We only need the primary HDU. 

The flux is in the same units as in GAMA; however the wavelength is given in log10. 
- 'CDELT1': slope in log10
- 'CRVAL1': intercept in log10

    lambda = 10^(slope * x + intercept)
    
where x =  0,..N, where N is the total number of pixels and lambda is in Angstroms.   

In [None]:
f = df['FILENAME'].values[8].decode('utf-8')[1:].strip() 
print(f)

sdss_hdu = fits.open(f)
sdss_fits = sdss_hdu[0]

In [None]:
sdss_hdu.info()
df.iloc[8]

In [None]:
sdss_fits.header

In [None]:
x_sdss = np.arange(0, len(sdss_fits.data[0]))
wv_sdss_log = sdss_fits.header['CRVAL1'] + sdss_fits.header['CDELT1']* x_sdss
wv_sdss = 10**(wv_sdss_log)

print(wv_sdss[0], wv_sdss[-1])

In [None]:
plt.figure(figsize=(15, 6))

# plt.plot(wv_sdss, sdss_fits.data[0], label='Spectrum')
# plt.plot(wv_sdss, sdss_fits.data[1], label='Variance')
plt.plot(wv_sdss, sdss_fits.data[0], color='k', linewidth=0.5)
sigma = sdss_fits.data[1]
plt.fill_between(wv_sdss, sdss_fits.data[0] - sigma, sdss_fits.data[0] + sigma, alpha=0.5, color='r')
#plt.plot(wv_sdss, sdss_fits.data[2], label='Sky Spectrum')
#plt.plot(wv_sdss, sdss_fits.data[3], label='Best fit model')
#plt.plot(wv_sdss, sdss_fits.data[5], label='Wavelenght dispersion')

plt.axhline(0, color='k')

# plt.legend()

plt.xlim(sdss_fits.header['WMIN'], sdss_fits.header['WMAX'])

plt.title('SDSS Spectrum')
plt.xlabel(r'Wavelength [$\AA$]', size=13)
plt.ylabel(r'Flux  [$10^{-17}$ erg/s/$cm^2/\AA$]', size=13)

Required task A: Reproduce the notebook excerpt on the SDSS spectrum from "#plt.plot(wv_sdss, sdss_fits.data[3], label='Best" to "plt.xlim(sdss_fits.header['WMIN'], sdss_fits.header['WMAX'])".
The entries that come next have no connection to the notebook excerpt above.

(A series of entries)
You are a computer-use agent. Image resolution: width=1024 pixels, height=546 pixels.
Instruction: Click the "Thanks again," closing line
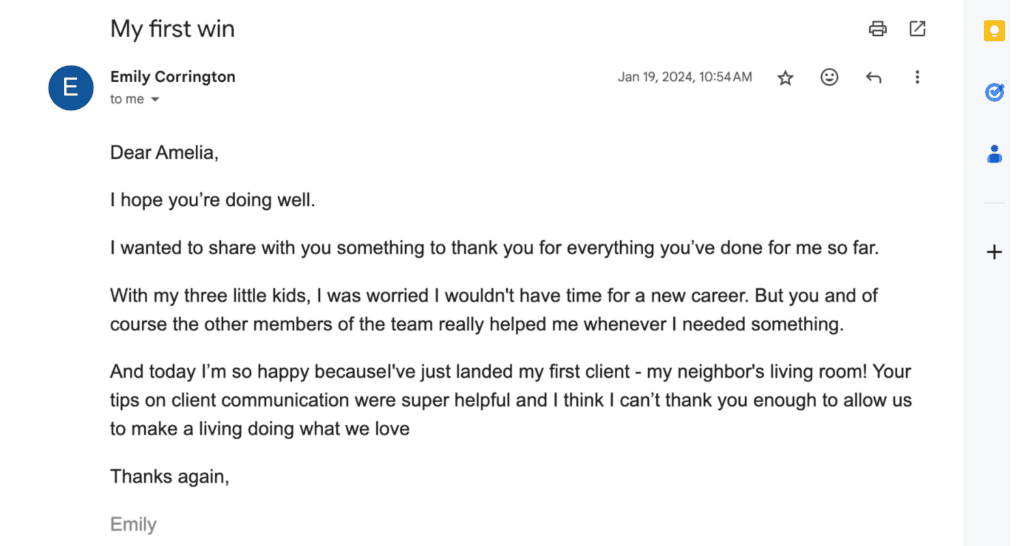[x=170, y=476]
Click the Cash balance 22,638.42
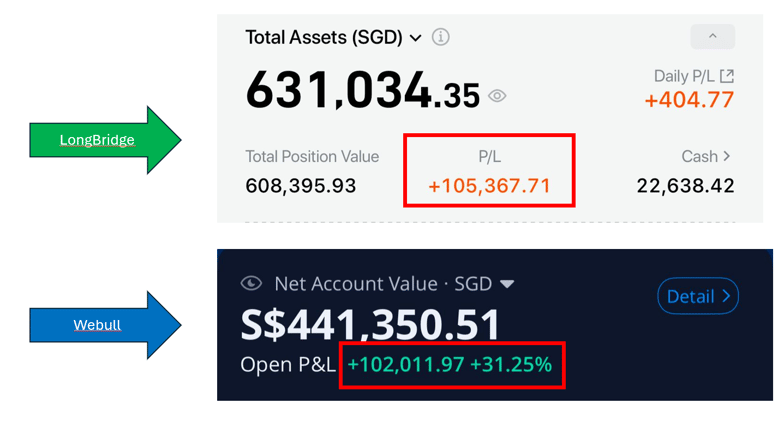 click(685, 186)
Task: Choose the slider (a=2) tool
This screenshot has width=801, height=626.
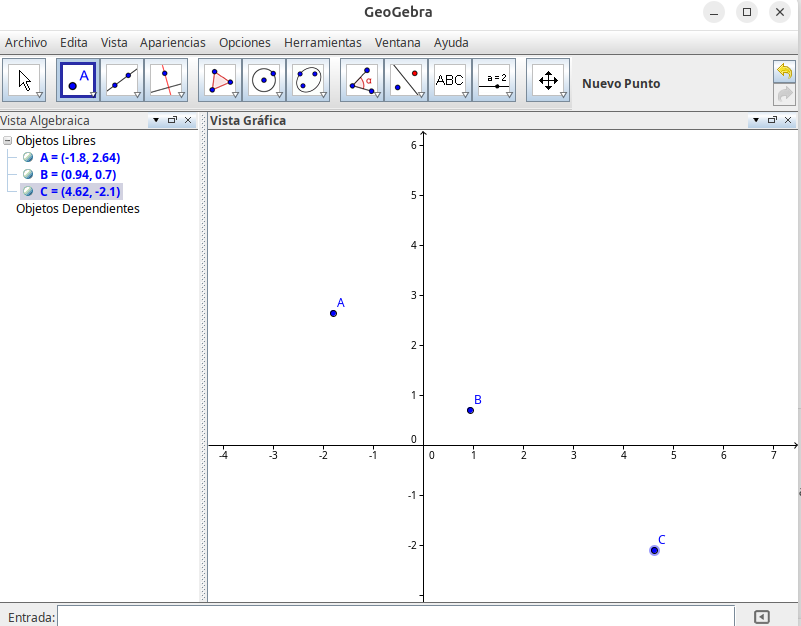Action: pyautogui.click(x=493, y=79)
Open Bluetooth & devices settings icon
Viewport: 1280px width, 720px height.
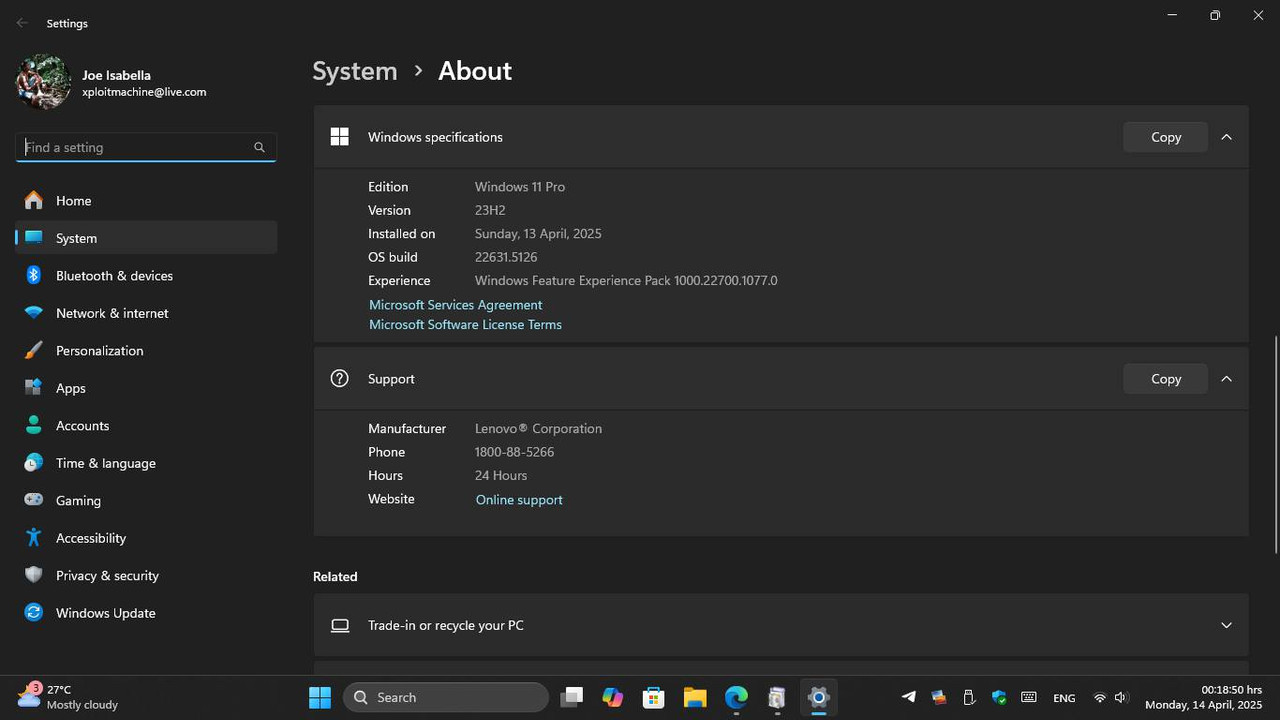33,275
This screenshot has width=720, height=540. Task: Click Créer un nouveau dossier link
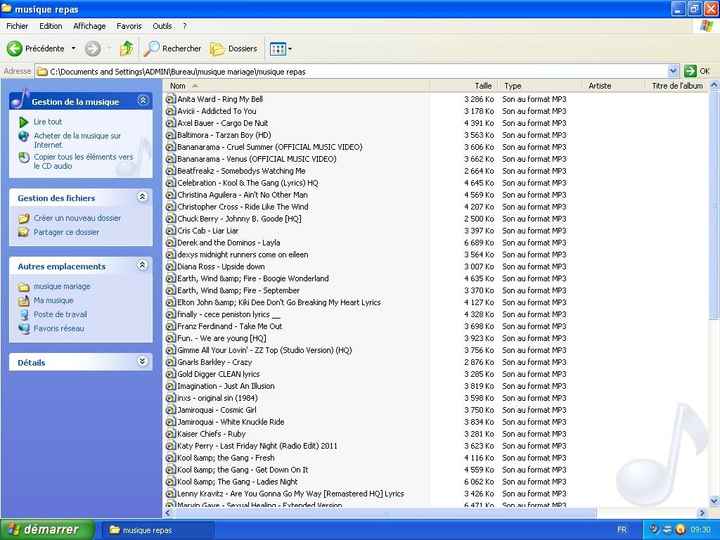click(77, 218)
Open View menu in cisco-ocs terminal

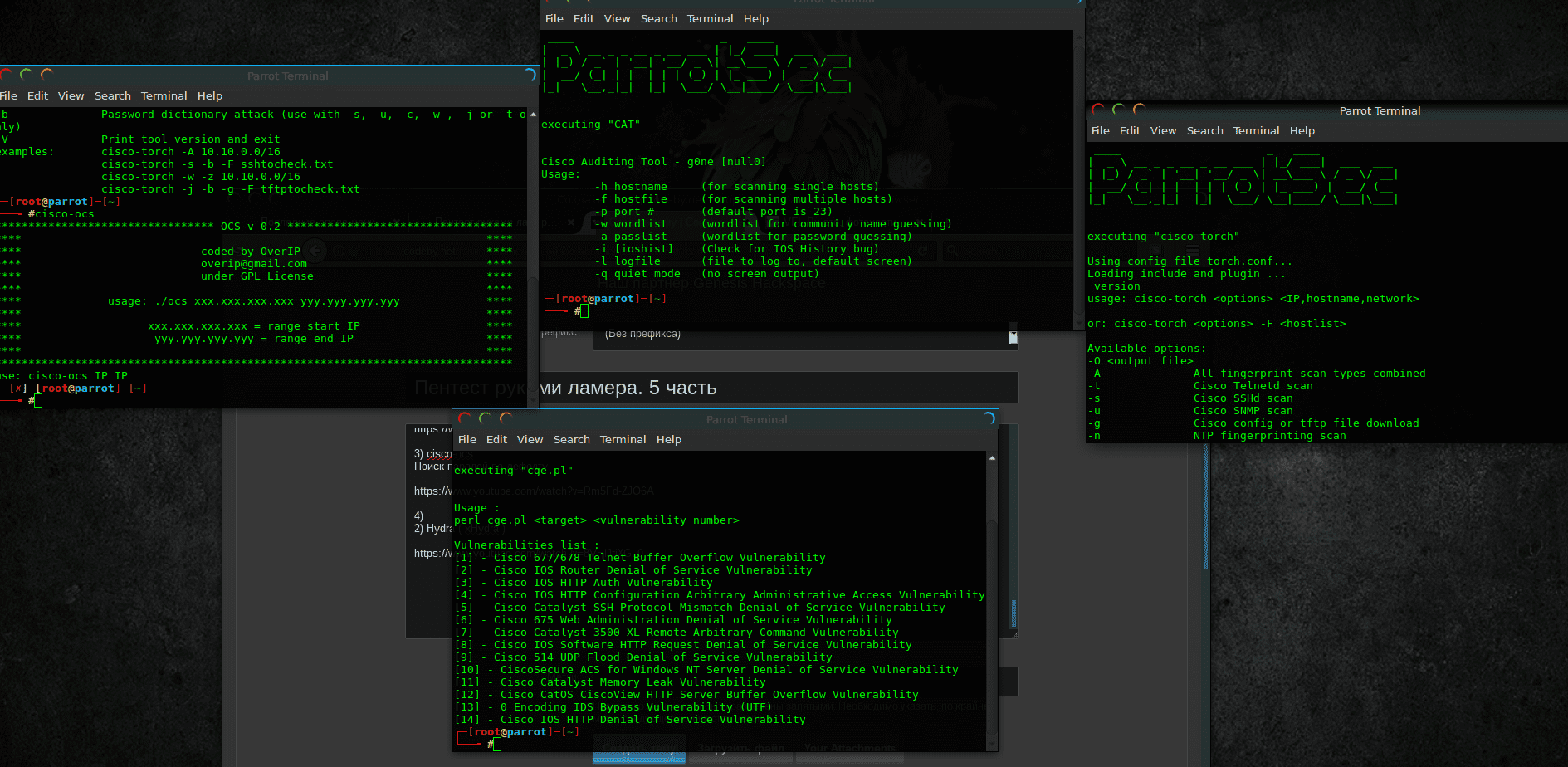71,96
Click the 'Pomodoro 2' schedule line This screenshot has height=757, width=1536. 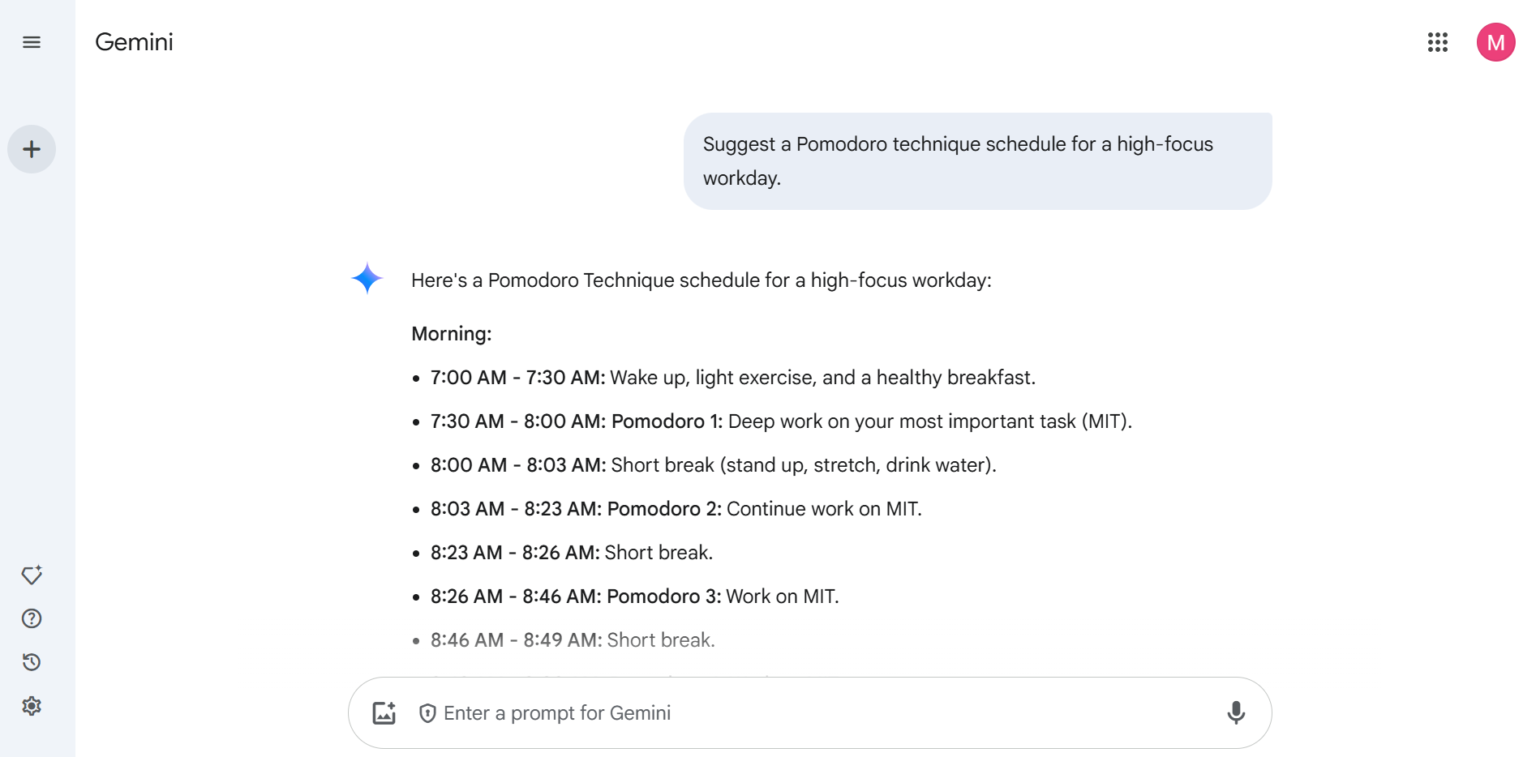click(675, 509)
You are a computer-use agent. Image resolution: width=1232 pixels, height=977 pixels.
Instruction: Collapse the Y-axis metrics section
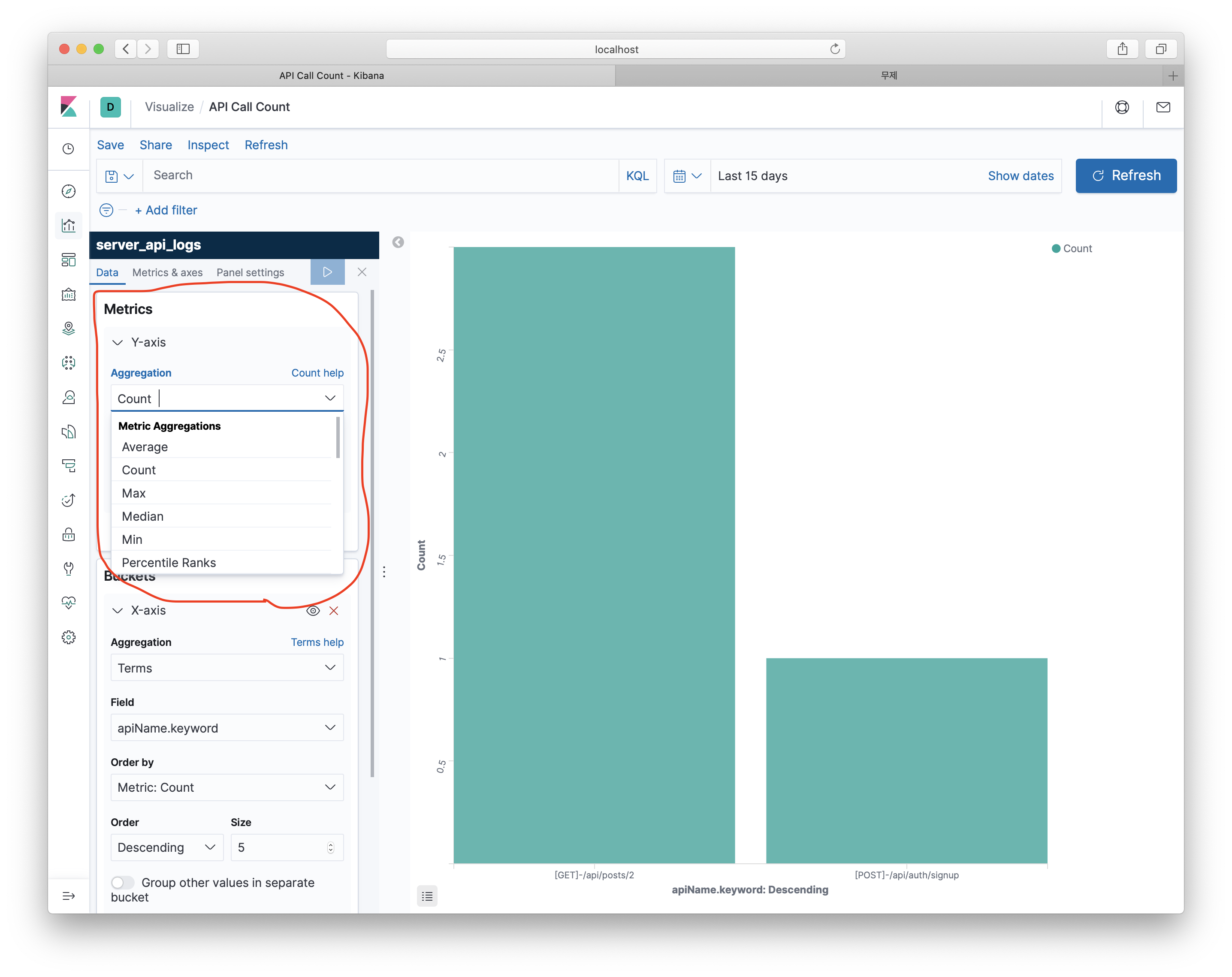[118, 342]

Required task B: Format the entries from the line containing "You are a computer-use agent. Image resolution: width=1232" through the end of the entries as a numbered list, skipping blank lines. Leave out the pictures.

Task solution A:
#plt.plot(wv_sdss, sdss_fits.data[3], label='Best fit model')
#plt.plot(wv_sdss, sdss_fits.data[5], label='Wavelenght dispersion')

plt.axhline(0, color='k')

# plt.legend()

plt.xlim(sdss_fits.header['WMIN'], sdss_fits.header['WMAX'])

Task solution B:
1. You are a computer-use agent. Image resolution: width=1232 pixels, height=977 pixels.
2. Instruction: Collapse the Y-axis metrics section
3. [118, 342]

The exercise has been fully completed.